To Mr. Law, well.. you’re a hard case. Personally, I’m inclined to take Aunt B’s route, and just laugh. I do, however, want to point out that the American “black” and “African-American” populations (again, as distinct from ‘people-who-emigrated-from-Africa) are culturally and historically distinct from Africans. This: “ So, even when they behave dreadfully as in Rwanda or Darfur , they blame it on White people” just doesn’t make any sense at all. “Race” as we read it isn’t just about the color of your skin, or how likely your baby is to be lactose intolerant. There’s history there too. The slavery that you speak of is something that definitionally happened to the group of people that were being discussed in the conversation before you got here (black people), not the people you bring in (the Rwandans and Sudanese). That doesn’t mean that those few people who make claims of pan-African-diasporic essentialist unity aren’t crazy, but… nobody was making those claims here.

And lastly (I swear!
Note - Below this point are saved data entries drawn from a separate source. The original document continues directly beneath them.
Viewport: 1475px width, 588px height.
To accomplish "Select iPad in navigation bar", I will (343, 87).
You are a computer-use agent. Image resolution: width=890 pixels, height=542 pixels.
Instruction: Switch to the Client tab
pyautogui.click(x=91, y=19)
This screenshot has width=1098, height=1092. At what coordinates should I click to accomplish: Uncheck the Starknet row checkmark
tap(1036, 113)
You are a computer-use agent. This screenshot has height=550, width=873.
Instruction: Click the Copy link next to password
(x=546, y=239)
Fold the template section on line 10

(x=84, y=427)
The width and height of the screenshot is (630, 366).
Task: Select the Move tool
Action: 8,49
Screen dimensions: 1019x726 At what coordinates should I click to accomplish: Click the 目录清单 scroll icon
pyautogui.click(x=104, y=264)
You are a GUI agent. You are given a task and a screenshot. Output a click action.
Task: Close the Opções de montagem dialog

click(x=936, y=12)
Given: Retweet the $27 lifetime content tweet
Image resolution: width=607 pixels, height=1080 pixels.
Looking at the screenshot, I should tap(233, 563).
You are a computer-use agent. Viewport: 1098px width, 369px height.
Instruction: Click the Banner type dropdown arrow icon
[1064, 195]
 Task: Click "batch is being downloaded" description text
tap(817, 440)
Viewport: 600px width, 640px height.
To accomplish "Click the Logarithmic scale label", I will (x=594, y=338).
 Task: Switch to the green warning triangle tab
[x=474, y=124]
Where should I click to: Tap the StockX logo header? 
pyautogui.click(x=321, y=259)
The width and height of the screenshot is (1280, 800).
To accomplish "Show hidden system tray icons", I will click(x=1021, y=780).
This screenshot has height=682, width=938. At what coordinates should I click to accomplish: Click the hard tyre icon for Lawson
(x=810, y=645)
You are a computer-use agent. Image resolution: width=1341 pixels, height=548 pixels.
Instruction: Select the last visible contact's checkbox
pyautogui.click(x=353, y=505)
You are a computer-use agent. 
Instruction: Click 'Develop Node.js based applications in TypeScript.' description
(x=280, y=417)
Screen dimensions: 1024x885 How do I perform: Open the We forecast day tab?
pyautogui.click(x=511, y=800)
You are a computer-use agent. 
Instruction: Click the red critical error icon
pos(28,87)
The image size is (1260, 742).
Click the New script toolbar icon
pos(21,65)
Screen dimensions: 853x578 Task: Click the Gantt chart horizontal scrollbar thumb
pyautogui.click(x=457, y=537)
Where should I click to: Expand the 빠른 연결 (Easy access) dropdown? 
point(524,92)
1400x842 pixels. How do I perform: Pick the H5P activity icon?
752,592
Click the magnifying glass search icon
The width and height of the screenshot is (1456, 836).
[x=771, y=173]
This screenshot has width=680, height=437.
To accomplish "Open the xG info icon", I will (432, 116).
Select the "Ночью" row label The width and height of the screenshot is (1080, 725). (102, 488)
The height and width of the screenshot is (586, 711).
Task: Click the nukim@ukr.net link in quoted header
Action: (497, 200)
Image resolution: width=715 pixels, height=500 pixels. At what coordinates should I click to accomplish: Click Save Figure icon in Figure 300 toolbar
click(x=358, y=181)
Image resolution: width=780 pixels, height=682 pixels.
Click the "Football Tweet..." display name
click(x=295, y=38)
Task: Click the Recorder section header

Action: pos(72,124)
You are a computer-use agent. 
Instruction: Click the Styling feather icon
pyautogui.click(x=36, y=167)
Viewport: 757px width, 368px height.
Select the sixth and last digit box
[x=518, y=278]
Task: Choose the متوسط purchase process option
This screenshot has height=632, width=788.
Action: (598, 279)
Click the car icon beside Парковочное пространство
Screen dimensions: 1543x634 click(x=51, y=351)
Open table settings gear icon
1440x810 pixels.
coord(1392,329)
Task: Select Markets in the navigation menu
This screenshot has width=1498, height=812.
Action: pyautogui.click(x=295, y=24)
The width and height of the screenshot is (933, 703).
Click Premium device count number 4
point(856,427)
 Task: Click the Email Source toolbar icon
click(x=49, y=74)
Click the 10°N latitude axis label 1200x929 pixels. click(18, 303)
Unless someone posts something else while I’m typing), addressing the point you bring up here, Aunt B:

“It just tickles me that “real” “un-PC” talk about racism, where we get all honest with each other as white folks when we think black people aren’t listening never just acknowledges white on black racism but looks for a way to justify it not because we enjoy the (sometimes small) advantages it gives us, but because black people deserve it or because black people are worse racists than us.”

….yeah. It’s tempting, but it’s also silly. You can’t reprimand someone for something and turn around and do it yourself. “Do as I say, not as I do” has never worked. Of course there are a lot of bitter, racist, ‘ignant’ black folk out there. There are narrow-minded people of any ethnic group, and people who are unhappy have a tendency to lash out. People in marginalized groups tend to be (gasp! Shock!) upset about being marginalized in the first place.

But I don’t really want to debate relative marginalization. I want to point out something very basic: just because other people are mean doesn’t give you a pass to be mean back.

I’ll add a few more simple, cliché things, and then I’ll let you go: escalation is never justified, one ought strive to do as one wishes to be done by, and an inability to control all aspects of a situation (including others’ behavior) is no excuse not to address those one does have access to (including one’s own behavior).